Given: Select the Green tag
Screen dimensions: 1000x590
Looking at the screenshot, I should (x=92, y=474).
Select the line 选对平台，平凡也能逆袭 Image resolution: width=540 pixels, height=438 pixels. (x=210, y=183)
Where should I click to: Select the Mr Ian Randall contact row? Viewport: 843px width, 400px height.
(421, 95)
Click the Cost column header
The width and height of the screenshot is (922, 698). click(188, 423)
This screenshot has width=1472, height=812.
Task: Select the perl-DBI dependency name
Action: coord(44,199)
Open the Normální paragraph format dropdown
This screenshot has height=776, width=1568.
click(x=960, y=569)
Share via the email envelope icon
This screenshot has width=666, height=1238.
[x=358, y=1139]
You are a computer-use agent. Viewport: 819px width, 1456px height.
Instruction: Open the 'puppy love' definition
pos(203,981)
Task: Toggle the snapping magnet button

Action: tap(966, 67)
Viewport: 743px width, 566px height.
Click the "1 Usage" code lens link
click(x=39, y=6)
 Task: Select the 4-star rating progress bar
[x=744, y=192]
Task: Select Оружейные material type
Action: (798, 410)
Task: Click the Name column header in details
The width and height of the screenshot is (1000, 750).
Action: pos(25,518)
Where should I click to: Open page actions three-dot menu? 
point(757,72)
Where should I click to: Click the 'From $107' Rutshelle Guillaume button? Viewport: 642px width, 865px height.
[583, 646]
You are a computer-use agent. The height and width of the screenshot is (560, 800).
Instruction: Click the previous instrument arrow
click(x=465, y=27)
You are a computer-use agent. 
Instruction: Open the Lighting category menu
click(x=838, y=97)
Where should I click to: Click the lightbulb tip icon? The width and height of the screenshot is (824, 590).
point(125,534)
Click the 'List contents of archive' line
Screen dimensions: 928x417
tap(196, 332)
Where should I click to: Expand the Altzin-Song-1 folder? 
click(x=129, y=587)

* _Requirement_: Return only this span, exactly: the line that contains "Where should I click to: Expand" and all lines after it to the end of the records.

* _Your response_:
Where should I click to: Expand the Altzin-Song-1 folder? 
click(x=129, y=587)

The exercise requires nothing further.